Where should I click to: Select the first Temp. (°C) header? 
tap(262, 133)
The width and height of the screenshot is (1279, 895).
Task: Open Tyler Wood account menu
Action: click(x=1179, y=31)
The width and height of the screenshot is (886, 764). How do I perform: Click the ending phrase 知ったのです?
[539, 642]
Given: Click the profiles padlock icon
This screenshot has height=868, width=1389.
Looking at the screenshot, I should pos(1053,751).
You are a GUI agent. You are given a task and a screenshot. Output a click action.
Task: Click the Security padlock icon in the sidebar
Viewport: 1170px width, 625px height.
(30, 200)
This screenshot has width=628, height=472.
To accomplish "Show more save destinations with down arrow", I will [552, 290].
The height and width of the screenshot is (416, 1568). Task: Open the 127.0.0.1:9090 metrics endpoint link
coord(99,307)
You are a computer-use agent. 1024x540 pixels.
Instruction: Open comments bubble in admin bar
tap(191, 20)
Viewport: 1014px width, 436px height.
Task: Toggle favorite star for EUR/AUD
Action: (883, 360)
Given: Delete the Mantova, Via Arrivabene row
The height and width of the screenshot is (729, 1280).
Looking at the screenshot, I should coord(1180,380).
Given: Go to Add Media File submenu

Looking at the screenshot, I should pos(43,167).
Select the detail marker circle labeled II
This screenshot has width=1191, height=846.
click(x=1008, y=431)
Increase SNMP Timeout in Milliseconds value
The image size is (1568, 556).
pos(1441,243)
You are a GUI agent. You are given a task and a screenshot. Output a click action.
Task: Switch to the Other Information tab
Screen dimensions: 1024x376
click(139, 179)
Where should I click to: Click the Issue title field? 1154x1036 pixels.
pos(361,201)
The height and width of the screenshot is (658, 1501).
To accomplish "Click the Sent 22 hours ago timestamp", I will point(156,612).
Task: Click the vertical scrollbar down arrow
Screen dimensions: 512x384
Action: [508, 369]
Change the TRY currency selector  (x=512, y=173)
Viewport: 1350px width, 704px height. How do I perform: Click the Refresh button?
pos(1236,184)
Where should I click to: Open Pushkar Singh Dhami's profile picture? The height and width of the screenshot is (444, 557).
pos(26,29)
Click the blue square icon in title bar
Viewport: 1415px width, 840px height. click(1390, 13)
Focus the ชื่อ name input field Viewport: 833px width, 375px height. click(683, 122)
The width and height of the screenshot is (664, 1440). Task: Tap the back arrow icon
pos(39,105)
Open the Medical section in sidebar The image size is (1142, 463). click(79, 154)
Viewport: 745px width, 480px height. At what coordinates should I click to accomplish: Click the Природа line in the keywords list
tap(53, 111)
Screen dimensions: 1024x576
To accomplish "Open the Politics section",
══════════════════════════════
**What is expected**
Retyping every line above exactly is all that is needed.

**Exercise solution**
Where should I click to: Select the first Temp. (°C) header? 
tap(262, 133)
The width and height of the screenshot is (1279, 895).
Task: Open Tyler Wood account menu
Action: click(x=1179, y=31)
The width and height of the screenshot is (886, 764). How do I perform: Click the ending phrase 知ったのです?
[539, 642]
Given: Click the profiles padlock icon
This screenshot has height=868, width=1389.
Looking at the screenshot, I should pos(1053,751).
You are a GUI agent. You are given a task and a screenshot. Output a click action.
Task: Click the Security padlock icon in the sidebar
Viewport: 1170px width, 625px height.
(30, 200)
This screenshot has width=628, height=472.
To accomplish "Show more save destinations with down arrow", I will [552, 290].
The height and width of the screenshot is (416, 1568). Task: Open the 127.0.0.1:9090 metrics endpoint link
coord(99,307)
You are a computer-use agent. 1024x540 pixels.
Instruction: Open comments bubble in admin bar
tap(191, 20)
Viewport: 1014px width, 436px height.
Task: Toggle favorite star for EUR/AUD
Action: (883, 360)
Given: Delete the Mantova, Via Arrivabene row
The height and width of the screenshot is (729, 1280).
Looking at the screenshot, I should coord(1180,380).
Given: Go to Add Media File submenu

Looking at the screenshot, I should pos(43,167).
Select the detail marker circle labeled II
This screenshot has width=1191, height=846.
click(x=1008, y=431)
Increase SNMP Timeout in Milliseconds value
The image size is (1568, 556).
pos(1441,243)
You are a GUI agent. You are given a task and a screenshot. Output a click action.
Task: Switch to the Other Information tab
Screen dimensions: 1024x376
click(139, 179)
Where should I click to: Click the Issue title field? 1154x1036 pixels.
pos(361,201)
The height and width of the screenshot is (658, 1501).
To accomplish "Click the Sent 22 hours ago timestamp", I will point(156,612).
Task: Click the vertical scrollbar down arrow
Screen dimensions: 512x384
Action: [508, 369]
Change the TRY currency selector  (x=512, y=173)
Viewport: 1350px width, 704px height. How do I perform: Click the Refresh button?
pos(1236,184)
Where should I click to: Open Pushkar Singh Dhami's profile picture? The height and width of the screenshot is (444, 557).
pos(26,29)
Click the blue square icon in title bar
Viewport: 1415px width, 840px height. click(1390, 13)
Focus the ชื่อ name input field Viewport: 833px width, 375px height. click(683, 122)
The width and height of the screenshot is (664, 1440). Task: Tap the back arrow icon
pos(39,105)
Open the Medical section in sidebar The image size is (1142, 463). click(79, 154)
Viewport: 745px width, 480px height. At what coordinates should I click to accomplish: Click the Природа line in the keywords list
tap(53, 111)
Screen dimensions: 1024x576
To accomplish "Open the Politics section",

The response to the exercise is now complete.